**Work to be completed**: Search the data for the word "agent" and copy every line where it occurs.

**** Records

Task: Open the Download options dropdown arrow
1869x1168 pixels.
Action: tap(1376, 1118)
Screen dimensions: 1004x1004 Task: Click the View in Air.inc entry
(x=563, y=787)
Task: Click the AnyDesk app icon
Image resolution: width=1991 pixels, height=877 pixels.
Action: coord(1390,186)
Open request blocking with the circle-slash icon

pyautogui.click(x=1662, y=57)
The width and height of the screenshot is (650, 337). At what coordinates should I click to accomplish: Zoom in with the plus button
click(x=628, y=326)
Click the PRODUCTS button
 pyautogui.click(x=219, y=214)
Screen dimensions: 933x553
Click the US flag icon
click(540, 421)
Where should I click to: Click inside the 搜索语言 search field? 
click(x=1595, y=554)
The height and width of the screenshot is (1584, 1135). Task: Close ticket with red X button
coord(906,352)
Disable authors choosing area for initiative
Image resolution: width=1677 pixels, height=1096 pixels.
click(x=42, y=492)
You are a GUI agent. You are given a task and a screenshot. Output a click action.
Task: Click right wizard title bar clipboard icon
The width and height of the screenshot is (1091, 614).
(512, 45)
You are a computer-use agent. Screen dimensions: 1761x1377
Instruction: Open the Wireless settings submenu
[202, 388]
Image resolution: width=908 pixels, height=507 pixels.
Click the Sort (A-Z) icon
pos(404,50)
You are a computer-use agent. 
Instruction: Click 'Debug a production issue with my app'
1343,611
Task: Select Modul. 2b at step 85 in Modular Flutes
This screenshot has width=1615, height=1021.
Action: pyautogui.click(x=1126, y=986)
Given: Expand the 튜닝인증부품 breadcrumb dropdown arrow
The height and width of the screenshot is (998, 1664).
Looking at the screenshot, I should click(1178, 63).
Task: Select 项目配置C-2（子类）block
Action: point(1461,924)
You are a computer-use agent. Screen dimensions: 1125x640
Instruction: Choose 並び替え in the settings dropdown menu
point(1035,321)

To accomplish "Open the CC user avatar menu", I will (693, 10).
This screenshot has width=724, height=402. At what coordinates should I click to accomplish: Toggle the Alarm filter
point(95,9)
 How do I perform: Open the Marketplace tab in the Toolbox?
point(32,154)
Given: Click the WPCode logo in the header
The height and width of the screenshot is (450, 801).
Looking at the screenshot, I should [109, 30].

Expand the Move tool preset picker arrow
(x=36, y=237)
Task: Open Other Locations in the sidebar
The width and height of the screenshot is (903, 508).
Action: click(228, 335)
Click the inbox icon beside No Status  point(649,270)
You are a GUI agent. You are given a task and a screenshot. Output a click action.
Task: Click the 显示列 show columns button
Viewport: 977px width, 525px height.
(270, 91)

********

**Output for this task**:
You are a GUI agent. You are given a task and a screenshot. Output a click action.
You are a computer-use agent. Screen dimensions: 1761x1377
You are a computer-use agent. 
You are a computer-use agent. Screen dimensions: 1125x640
You are a GUI agent. You are given a task and a screenshot. Output a click action.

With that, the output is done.